**TASK:** Every line of the material must be written out again unchanged.

**RECORDS FOR THIS EXERCISE:**
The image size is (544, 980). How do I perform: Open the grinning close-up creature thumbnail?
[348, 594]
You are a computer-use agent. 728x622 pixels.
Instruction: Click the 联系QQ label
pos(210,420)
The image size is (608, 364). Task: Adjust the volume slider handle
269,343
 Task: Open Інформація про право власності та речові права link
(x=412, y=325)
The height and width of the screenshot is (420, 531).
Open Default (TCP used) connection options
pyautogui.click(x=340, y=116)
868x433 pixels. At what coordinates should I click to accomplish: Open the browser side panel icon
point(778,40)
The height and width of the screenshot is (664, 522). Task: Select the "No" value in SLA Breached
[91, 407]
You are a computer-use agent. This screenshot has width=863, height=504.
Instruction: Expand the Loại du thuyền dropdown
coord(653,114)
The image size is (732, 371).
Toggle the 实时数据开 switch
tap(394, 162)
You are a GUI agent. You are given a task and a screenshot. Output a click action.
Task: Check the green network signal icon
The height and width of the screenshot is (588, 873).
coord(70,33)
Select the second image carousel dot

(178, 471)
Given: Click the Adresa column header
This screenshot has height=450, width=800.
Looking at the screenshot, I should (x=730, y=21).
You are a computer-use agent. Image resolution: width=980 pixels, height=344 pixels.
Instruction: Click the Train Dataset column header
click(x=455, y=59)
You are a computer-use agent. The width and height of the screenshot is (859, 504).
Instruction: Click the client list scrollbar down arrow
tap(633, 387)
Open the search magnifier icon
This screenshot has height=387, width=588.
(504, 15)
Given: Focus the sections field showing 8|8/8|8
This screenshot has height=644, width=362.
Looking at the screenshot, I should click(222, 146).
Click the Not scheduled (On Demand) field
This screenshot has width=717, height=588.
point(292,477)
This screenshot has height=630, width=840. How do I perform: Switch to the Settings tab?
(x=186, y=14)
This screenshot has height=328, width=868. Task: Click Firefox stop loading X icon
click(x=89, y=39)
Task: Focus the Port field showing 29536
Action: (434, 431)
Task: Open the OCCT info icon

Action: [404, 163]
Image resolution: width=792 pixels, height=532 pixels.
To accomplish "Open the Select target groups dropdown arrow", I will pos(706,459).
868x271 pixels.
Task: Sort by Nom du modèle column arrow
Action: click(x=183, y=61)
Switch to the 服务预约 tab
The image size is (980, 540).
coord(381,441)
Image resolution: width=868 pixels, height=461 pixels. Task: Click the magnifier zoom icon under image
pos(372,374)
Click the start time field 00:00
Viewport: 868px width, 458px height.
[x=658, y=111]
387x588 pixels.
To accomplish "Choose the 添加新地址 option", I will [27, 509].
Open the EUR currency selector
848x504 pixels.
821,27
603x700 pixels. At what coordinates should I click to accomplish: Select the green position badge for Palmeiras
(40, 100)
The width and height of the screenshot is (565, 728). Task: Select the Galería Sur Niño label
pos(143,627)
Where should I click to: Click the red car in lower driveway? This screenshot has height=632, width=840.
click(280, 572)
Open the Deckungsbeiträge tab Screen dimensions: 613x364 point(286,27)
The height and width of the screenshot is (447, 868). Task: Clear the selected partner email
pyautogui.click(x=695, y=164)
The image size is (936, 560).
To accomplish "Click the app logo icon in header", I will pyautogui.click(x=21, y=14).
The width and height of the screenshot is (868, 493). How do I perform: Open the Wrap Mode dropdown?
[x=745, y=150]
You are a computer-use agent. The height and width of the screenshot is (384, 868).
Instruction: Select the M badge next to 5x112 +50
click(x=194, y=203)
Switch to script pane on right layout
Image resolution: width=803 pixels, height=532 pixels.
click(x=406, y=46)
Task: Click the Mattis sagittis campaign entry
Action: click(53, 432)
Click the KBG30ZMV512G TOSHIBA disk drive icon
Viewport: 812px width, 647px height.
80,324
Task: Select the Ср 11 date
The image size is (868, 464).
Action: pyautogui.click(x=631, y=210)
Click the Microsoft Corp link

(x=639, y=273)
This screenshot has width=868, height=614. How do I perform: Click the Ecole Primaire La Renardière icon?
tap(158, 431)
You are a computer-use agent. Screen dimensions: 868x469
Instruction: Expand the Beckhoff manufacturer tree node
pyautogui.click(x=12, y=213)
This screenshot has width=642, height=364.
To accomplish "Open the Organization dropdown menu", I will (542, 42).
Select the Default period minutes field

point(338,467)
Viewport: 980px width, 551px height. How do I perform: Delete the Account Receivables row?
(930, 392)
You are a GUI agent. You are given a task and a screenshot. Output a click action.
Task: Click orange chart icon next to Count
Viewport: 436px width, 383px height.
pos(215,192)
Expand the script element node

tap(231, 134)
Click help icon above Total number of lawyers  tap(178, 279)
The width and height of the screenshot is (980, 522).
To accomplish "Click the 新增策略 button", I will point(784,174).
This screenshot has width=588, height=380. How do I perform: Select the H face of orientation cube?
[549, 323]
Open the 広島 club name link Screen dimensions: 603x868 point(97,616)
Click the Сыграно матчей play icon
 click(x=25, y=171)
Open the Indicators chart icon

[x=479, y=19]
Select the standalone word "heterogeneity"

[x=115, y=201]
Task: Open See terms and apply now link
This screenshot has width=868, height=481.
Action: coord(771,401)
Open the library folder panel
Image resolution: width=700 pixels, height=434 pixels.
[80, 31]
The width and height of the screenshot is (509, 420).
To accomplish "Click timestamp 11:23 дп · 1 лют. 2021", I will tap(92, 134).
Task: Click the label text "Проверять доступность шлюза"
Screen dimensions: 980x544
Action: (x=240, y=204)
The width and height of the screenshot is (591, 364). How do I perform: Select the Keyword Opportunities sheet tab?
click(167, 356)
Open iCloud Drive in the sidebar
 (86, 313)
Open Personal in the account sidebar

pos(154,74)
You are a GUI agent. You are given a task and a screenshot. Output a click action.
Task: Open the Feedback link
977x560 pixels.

**SOLUTION TO THIS PROBLEM:**
The image size is (544, 980). How do I perform: Open the grinning close-up creature thumbnail?
[348, 594]
You are a computer-use agent. 728x622 pixels.
Instruction: Click the 联系QQ label
pos(210,420)
The image size is (608, 364). Task: Adjust the volume slider handle
269,343
 Task: Open Інформація про право власності та речові права link
(x=412, y=325)
The height and width of the screenshot is (420, 531).
Open Default (TCP used) connection options
pyautogui.click(x=340, y=116)
868x433 pixels. At what coordinates should I click to accomplish: Open the browser side panel icon
point(778,40)
The height and width of the screenshot is (664, 522). Task: Select the "No" value in SLA Breached
[91, 407]
You are a computer-use agent. This screenshot has width=863, height=504.
Instruction: Expand the Loại du thuyền dropdown
coord(653,114)
The image size is (732, 371).
Toggle the 实时数据开 switch
tap(394, 162)
You are a GUI agent. You are given a task and a screenshot. Output a click action.
Task: Check the green network signal icon
The height and width of the screenshot is (588, 873).
coord(70,33)
Select the second image carousel dot

(178, 471)
Given: Click the Adresa column header
This screenshot has height=450, width=800.
Looking at the screenshot, I should (x=730, y=21).
You are a computer-use agent. Image resolution: width=980 pixels, height=344 pixels.
Instruction: Click the Train Dataset column header
click(x=455, y=59)
You are a computer-use agent. The width and height of the screenshot is (859, 504).
Instruction: Click the client list scrollbar down arrow
tap(633, 387)
Open the search magnifier icon
This screenshot has height=387, width=588.
(504, 15)
Given: Focus the sections field showing 8|8/8|8
This screenshot has height=644, width=362.
Looking at the screenshot, I should click(222, 146).
Click the Not scheduled (On Demand) field
This screenshot has width=717, height=588.
point(292,477)
This screenshot has height=630, width=840. How do I perform: Switch to the Settings tab?
(x=186, y=14)
This screenshot has height=328, width=868. Task: Click Firefox stop loading X icon
click(x=89, y=39)
Task: Focus the Port field showing 29536
Action: (434, 431)
Task: Open the OCCT info icon

Action: [404, 163]
Image resolution: width=792 pixels, height=532 pixels.
To accomplish "Open the Select target groups dropdown arrow", I will pos(706,459).
868x271 pixels.
Task: Sort by Nom du modèle column arrow
Action: click(x=183, y=61)
Switch to the 服务预约 tab
The image size is (980, 540).
coord(381,441)
Image resolution: width=868 pixels, height=461 pixels. Task: Click the magnifier zoom icon under image
pos(372,374)
Click the start time field 00:00
Viewport: 868px width, 458px height.
[x=658, y=111]
387x588 pixels.
To accomplish "Choose the 添加新地址 option", I will [27, 509].
Open the EUR currency selector
848x504 pixels.
821,27
603x700 pixels. At what coordinates should I click to accomplish: Select the green position badge for Palmeiras
(40, 100)
The width and height of the screenshot is (565, 728). Task: Select the Galería Sur Niño label
pos(143,627)
Where should I click to: Click the red car in lower driveway? This screenshot has height=632, width=840.
click(280, 572)
Open the Deckungsbeiträge tab Screen dimensions: 613x364 point(286,27)
The height and width of the screenshot is (447, 868). Task: Clear the selected partner email
pyautogui.click(x=695, y=164)
The image size is (936, 560).
To accomplish "Click the app logo icon in header", I will pyautogui.click(x=21, y=14).
The width and height of the screenshot is (868, 493). How do I perform: Open the Wrap Mode dropdown?
[x=745, y=150]
You are a computer-use agent. The height and width of the screenshot is (384, 868).
Instruction: Select the M badge next to 5x112 +50
click(x=194, y=203)
Switch to script pane on right layout
Image resolution: width=803 pixels, height=532 pixels.
click(x=406, y=46)
Task: Click the Mattis sagittis campaign entry
Action: click(53, 432)
Click the KBG30ZMV512G TOSHIBA disk drive icon
Viewport: 812px width, 647px height.
80,324
Task: Select the Ср 11 date
The image size is (868, 464).
Action: pyautogui.click(x=631, y=210)
Click the Microsoft Corp link

(x=639, y=273)
This screenshot has width=868, height=614. How do I perform: Click the Ecole Primaire La Renardière icon?
tap(158, 431)
You are a computer-use agent. Screen dimensions: 868x469
Instruction: Expand the Beckhoff manufacturer tree node
pyautogui.click(x=12, y=213)
This screenshot has width=642, height=364.
To accomplish "Open the Organization dropdown menu", I will (542, 42).
Select the Default period minutes field

point(338,467)
Viewport: 980px width, 551px height. How do I perform: Delete the Account Receivables row?
(930, 392)
You are a GUI agent. You are given a task and a screenshot. Output a click action.
Task: Click orange chart icon next to Count
Viewport: 436px width, 383px height.
pos(215,192)
Expand the script element node

tap(231, 134)
Click help icon above Total number of lawyers  tap(178, 279)
The width and height of the screenshot is (980, 522).
To accomplish "Click the 新增策略 button", I will point(784,174).
This screenshot has width=588, height=380. How do I perform: Select the H face of orientation cube?
[549, 323]
Open the 広島 club name link Screen dimensions: 603x868 point(97,616)
Click the Сыграно матчей play icon
 click(x=25, y=171)
Open the Indicators chart icon

[x=479, y=19]
Select the standalone word "heterogeneity"

[x=115, y=201]
Task: Open See terms and apply now link
This screenshot has width=868, height=481.
Action: coord(771,401)
Open the library folder panel
Image resolution: width=700 pixels, height=434 pixels.
[80, 31]
The width and height of the screenshot is (509, 420).
To accomplish "Click timestamp 11:23 дп · 1 лют. 2021", I will tap(92, 134).
Task: Click the label text "Проверять доступность шлюза"
Screen dimensions: 980x544
Action: (x=240, y=204)
The width and height of the screenshot is (591, 364). How do I perform: Select the Keyword Opportunities sheet tab?
click(167, 356)
Open iCloud Drive in the sidebar
 (86, 313)
Open Personal in the account sidebar

pos(154,74)
You are a GUI agent. You are given a task and a screenshot. Output a click action.
Task: Open the Feedback link
977x560 pixels.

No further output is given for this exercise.